Consider the open unit disk $\mathbb{D} \subset \mathbb{R}^2$, and consider a Brownian motion in the plane starting at the origin. Let $\gamma : \mathbb{R} \to \mathbb{R}^2$ be a smooth planar curve such that $\gamma (s) \in \mathbb{D}$ for some $s$. Let $\text{dist} (0, \gamma) = r \in (0, 1)$, that is, the curve is always at a distance $\geq r$ from the origin. Now, fix a (small) positive real number $t$, and let $B(t)$ denote the position of the Brownian particle at time $t$.
My question is, can the probability that the particle strikes the curve $\gamma$ within time $t$ (that is, $B(s) \in \gamma, s \leq t$ be arbitrarily low? I am guessing not, but not sure. In other words, I am guessing that the probability has a lower bound independent of $\gamma$. Any help will be appreciated.

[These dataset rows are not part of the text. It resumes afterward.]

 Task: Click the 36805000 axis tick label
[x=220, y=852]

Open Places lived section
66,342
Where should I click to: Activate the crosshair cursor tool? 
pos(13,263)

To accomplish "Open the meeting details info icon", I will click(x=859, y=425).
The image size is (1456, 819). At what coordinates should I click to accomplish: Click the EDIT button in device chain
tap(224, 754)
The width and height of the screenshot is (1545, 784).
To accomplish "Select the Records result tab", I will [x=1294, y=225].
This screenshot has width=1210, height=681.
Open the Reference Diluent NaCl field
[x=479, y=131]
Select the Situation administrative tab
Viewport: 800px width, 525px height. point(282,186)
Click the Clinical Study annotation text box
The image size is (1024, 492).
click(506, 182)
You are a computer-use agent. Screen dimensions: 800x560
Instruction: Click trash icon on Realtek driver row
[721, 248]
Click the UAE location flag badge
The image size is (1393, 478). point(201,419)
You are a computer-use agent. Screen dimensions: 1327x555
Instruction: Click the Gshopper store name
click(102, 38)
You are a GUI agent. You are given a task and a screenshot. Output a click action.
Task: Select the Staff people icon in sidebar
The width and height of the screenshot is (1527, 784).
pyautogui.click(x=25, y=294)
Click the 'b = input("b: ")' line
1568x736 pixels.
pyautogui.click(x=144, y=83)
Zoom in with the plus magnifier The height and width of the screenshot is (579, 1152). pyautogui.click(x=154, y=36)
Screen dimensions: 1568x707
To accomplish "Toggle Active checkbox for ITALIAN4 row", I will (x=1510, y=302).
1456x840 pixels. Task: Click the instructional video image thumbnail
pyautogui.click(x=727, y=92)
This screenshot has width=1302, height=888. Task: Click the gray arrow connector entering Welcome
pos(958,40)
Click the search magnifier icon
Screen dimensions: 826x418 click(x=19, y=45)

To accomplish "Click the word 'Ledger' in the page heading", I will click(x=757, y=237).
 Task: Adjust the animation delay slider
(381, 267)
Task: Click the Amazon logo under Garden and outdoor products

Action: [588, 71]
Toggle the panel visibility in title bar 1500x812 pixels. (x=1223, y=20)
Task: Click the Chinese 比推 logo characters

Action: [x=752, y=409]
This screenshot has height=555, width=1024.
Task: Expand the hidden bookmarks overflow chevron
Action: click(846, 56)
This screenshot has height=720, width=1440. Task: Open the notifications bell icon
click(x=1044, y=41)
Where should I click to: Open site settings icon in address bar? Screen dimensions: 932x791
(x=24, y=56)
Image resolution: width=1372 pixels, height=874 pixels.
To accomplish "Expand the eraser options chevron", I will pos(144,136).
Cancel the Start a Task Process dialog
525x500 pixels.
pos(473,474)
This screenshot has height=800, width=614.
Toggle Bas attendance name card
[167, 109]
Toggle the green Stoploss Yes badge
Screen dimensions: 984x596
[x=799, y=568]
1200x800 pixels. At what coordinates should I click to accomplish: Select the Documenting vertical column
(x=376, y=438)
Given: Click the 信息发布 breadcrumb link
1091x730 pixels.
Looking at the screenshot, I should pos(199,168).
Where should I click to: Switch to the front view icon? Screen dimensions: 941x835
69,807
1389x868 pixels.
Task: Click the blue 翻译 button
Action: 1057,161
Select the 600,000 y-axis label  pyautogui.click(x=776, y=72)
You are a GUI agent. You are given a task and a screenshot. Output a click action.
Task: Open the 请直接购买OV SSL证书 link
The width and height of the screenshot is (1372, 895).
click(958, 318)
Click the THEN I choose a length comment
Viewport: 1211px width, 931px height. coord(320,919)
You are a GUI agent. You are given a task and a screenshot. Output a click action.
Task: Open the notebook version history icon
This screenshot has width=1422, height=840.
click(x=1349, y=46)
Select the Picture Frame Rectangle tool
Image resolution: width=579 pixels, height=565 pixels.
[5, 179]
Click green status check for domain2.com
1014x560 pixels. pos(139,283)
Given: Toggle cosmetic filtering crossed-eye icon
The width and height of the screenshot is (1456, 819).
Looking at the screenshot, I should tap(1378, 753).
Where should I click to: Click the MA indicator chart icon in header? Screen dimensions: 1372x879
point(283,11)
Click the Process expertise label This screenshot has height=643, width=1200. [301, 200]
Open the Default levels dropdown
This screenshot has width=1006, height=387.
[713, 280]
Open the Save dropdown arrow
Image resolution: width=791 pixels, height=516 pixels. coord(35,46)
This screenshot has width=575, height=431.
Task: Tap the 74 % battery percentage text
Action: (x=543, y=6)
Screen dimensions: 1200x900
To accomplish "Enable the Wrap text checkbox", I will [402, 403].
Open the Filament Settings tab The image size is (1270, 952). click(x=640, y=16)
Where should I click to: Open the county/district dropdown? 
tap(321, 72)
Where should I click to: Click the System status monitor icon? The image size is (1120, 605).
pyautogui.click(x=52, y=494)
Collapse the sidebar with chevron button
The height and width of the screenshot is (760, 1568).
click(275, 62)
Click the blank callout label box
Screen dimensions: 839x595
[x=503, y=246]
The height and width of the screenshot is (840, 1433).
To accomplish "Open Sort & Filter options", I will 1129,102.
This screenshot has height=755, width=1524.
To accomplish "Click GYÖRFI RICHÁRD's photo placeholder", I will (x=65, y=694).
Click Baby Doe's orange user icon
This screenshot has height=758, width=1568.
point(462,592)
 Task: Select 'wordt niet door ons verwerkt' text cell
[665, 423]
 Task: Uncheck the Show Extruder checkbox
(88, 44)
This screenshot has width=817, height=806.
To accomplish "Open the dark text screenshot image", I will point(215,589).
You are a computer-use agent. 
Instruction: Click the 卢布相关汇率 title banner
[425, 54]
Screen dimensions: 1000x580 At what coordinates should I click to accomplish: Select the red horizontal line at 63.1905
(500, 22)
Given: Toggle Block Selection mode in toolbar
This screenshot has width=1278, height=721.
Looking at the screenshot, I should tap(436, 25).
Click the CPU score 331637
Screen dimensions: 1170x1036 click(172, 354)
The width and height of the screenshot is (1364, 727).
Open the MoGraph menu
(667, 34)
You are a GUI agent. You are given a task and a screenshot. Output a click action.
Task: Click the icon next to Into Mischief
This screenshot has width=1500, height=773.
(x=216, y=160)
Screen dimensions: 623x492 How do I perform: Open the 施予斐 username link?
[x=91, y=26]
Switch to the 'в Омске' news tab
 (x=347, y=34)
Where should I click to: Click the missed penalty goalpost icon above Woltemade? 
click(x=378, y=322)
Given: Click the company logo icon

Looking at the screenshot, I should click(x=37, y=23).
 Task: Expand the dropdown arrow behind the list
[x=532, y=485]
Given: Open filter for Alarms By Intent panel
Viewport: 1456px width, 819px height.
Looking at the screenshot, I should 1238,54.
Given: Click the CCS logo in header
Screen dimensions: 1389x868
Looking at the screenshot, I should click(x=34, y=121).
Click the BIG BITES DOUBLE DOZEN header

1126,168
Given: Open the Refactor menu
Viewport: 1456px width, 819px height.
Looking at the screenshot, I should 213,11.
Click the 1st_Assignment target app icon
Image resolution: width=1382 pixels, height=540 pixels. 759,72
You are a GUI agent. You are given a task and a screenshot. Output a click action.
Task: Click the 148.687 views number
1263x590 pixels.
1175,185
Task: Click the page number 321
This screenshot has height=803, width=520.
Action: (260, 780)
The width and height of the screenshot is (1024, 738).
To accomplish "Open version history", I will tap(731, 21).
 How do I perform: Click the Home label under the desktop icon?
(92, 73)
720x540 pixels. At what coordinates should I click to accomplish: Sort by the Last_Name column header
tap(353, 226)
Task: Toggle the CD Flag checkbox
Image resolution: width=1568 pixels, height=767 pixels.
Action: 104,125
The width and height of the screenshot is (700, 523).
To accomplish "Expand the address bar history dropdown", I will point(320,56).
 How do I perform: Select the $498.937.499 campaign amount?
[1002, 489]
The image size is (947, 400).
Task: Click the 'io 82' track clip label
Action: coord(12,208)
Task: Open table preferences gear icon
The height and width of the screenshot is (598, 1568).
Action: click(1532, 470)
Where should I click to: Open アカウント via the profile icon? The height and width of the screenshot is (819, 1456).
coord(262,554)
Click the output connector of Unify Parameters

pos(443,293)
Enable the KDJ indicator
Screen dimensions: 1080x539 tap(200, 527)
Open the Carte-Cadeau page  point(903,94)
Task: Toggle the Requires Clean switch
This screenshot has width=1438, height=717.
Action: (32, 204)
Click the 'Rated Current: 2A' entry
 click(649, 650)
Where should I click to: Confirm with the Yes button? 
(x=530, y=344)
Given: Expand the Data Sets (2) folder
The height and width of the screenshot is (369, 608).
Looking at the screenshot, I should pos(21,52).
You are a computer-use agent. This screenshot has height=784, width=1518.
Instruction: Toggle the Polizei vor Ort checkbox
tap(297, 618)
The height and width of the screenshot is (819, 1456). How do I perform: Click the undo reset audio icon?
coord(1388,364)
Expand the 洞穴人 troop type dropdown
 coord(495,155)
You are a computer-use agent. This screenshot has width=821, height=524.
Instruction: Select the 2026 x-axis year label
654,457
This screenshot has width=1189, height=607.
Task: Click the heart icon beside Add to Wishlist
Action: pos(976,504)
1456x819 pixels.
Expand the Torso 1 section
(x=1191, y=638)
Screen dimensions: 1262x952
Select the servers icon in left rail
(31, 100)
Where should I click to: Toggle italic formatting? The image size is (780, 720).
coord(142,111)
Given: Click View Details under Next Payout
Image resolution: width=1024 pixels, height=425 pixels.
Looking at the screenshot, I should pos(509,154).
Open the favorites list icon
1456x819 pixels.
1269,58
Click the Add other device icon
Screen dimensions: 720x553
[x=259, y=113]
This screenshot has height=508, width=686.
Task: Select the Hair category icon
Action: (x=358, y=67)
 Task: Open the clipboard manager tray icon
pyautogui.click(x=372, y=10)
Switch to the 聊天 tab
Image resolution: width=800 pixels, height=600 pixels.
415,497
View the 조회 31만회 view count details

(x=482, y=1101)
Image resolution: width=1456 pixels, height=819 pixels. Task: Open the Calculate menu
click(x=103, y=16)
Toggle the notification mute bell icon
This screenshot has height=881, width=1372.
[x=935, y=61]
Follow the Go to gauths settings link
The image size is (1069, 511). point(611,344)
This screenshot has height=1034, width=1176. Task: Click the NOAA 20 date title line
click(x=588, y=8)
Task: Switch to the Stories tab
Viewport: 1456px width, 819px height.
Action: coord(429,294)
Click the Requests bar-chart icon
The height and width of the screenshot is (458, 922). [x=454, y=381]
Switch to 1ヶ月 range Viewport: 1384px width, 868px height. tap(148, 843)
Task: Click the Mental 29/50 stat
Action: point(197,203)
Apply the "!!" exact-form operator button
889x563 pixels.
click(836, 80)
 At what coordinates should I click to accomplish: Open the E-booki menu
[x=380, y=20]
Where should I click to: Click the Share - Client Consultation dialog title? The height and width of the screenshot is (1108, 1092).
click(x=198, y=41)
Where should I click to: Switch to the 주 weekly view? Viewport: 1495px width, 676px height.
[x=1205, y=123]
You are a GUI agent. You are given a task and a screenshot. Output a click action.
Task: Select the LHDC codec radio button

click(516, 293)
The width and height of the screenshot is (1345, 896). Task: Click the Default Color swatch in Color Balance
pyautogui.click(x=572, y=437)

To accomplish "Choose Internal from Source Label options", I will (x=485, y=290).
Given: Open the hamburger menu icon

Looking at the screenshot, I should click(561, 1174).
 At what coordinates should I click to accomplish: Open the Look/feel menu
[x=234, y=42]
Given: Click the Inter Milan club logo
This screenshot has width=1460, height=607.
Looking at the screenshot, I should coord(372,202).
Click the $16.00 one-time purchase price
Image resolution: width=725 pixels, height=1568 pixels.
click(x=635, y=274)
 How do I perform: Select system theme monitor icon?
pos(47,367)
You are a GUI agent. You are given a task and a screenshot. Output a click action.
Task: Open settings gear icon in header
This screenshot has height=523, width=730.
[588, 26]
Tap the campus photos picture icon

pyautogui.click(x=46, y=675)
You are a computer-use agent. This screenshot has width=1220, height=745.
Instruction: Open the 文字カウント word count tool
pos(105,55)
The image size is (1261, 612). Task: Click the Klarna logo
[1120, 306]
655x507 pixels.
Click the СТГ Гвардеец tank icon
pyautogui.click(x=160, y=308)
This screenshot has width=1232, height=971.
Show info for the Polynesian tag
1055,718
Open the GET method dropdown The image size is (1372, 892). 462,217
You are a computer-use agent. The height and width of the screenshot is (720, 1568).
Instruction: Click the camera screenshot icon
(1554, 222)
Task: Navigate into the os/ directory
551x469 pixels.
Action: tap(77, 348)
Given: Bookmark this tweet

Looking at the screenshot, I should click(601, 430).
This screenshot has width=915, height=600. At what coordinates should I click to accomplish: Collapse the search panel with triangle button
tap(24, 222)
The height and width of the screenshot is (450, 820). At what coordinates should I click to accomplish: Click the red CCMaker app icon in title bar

Well I guess one could answer your question with the law of the supremum of $B_t$ over $t \in (0, \epsilon)$, for any $\epsilon > 0$. Actually due to the reflexion principle, this is known and we have (I'll do the proof in dimension 1 but it exactly the same in dimension 2). Let $S_t = \sup_{t\in (0, \epsilon)} \{ B_t \}$, then we have : $$ \mathbb{P} (S_t \geq a ) = \mathbb{P}(|B_t| \geq a). $$
So now, the probability of hitting the curve of a function $f : \mathbb{R} \rightarrow \mathbb{R_+}$ (say) bounded from below by a constant $c$ is :
$$ \mathbb{P} (B_t \in \mathcal{C}_f \textrm{ for some $t$ before time $\epsilon$} ) \leq \mathbb{P}(S_\epsilon \geq c) $$
where $\mathcal{C}_f$ stands for the "curve" of $f$. Now playing on $\epsilon$ and $c$ should give your answer (you know the law of $|B_\epsilon|$ which looks like a Dirac in 0 when $\epsilon$ goes to 0).